START Records to process
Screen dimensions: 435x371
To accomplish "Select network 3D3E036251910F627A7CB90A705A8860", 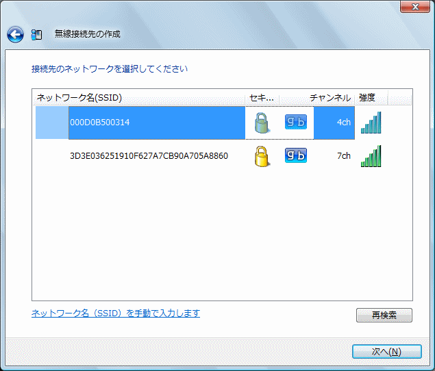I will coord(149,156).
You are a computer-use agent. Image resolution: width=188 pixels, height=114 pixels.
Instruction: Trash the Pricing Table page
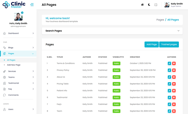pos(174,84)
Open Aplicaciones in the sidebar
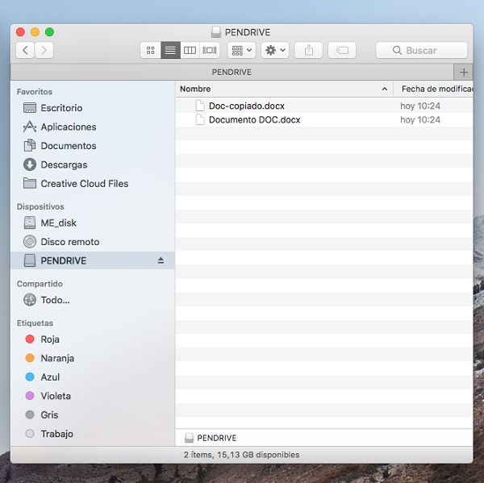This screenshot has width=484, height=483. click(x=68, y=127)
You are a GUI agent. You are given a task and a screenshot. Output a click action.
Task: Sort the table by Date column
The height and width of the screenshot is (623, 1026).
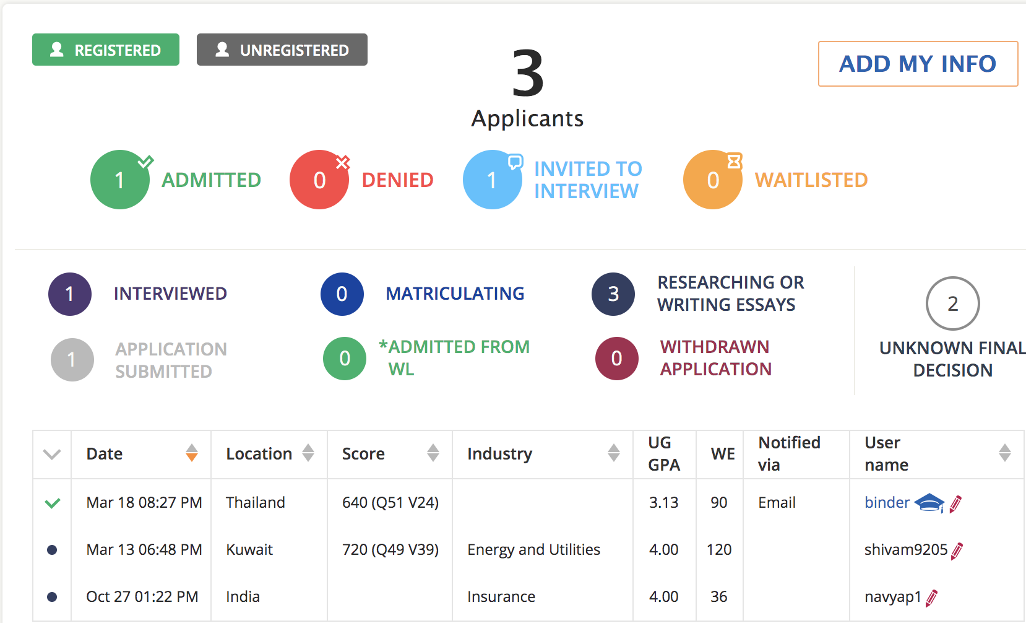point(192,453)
END Records to process
What the exercise asks.
In the records above, everything from the line with "Open Aplicaciones in the sidebar" down to the line with "Task: Sort the table by Date column" is to be set down exactly, both ends included, with no pictures and no other lines.

Result of this exercise.
Open Aplicaciones in the sidebar
This screenshot has width=484, height=483. click(x=68, y=127)
You are a GUI agent. You are given a task and a screenshot. Output a click action.
Task: Sort the table by Date column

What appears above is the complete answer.